Feel free to add any questions or Flash Rounds to this thread and I am a little out of the pop-culture world, but I did try and put some more relevant things in, as it'll probably be SEO happy? That being said, I am rubbish wit technology so if anyone at all wants to step forward and help me with making the website more SEO and trafficking, so that people see the interviews organically, instead of just our followers and mail list, any advice would be appreciated. 


Ugh I just had a great flash round question and I forgot it because I was trying to finish a sentence.
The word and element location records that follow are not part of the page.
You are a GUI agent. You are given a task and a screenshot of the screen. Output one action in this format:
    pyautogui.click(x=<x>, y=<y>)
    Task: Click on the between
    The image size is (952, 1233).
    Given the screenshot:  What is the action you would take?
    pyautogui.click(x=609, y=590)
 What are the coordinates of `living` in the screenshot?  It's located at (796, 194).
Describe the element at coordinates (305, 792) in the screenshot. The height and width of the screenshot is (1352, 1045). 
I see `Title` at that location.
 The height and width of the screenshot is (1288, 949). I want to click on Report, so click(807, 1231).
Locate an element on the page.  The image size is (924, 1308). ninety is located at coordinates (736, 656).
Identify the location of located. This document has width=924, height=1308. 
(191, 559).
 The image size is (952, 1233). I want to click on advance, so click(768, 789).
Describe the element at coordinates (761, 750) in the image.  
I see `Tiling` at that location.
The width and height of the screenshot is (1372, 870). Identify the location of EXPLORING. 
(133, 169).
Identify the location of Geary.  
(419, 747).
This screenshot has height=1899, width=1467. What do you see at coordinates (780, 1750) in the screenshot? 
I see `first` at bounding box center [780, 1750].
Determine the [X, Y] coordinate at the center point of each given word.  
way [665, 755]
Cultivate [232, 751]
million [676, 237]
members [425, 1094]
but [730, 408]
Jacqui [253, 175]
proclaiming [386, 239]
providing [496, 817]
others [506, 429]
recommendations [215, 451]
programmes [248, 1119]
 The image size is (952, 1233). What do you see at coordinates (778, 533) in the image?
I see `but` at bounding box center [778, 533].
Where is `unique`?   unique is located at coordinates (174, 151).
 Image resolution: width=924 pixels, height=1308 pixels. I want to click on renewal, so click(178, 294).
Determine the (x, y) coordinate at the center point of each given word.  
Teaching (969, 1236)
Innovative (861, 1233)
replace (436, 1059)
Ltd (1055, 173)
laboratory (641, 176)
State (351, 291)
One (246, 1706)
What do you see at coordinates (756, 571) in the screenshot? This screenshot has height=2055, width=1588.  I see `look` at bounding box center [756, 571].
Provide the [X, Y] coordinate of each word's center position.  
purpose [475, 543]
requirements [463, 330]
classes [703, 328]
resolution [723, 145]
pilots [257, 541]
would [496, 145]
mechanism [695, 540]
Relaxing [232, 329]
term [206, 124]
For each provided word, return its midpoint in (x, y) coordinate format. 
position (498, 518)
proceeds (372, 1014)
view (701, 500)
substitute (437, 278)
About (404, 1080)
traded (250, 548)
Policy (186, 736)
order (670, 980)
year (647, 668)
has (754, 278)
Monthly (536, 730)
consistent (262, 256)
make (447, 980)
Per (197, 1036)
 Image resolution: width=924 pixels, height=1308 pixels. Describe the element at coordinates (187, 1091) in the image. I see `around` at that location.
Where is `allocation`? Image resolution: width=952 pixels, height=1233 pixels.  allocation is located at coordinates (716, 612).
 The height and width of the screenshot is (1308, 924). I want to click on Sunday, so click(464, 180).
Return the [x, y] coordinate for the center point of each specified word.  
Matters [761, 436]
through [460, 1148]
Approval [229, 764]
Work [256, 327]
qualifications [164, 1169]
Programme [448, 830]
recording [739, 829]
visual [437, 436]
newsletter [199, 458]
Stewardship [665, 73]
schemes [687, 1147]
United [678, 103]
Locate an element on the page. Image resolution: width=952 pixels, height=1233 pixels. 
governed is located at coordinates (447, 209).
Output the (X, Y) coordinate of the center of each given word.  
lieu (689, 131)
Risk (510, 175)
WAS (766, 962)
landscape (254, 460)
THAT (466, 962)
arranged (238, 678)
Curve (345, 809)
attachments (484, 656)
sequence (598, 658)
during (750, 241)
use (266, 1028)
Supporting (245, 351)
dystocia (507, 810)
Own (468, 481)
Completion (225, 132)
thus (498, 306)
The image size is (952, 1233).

Hopefully it'll come back to me.


----------



## BeMyBookBaby (Apr 18, 2016)

Please also note, my blogs will not be as error-ridden as my posts often are. Blogging is done solely on laptop and proofread. Forum posts are on my phone and with fingers of fury and no common sense or propriety.


----------



## matt5ki (Jun 8, 2016)

Have I missed this? I write humour and finding groups for writers of humour I find near impossible so to be part of anything humour related would be a God send!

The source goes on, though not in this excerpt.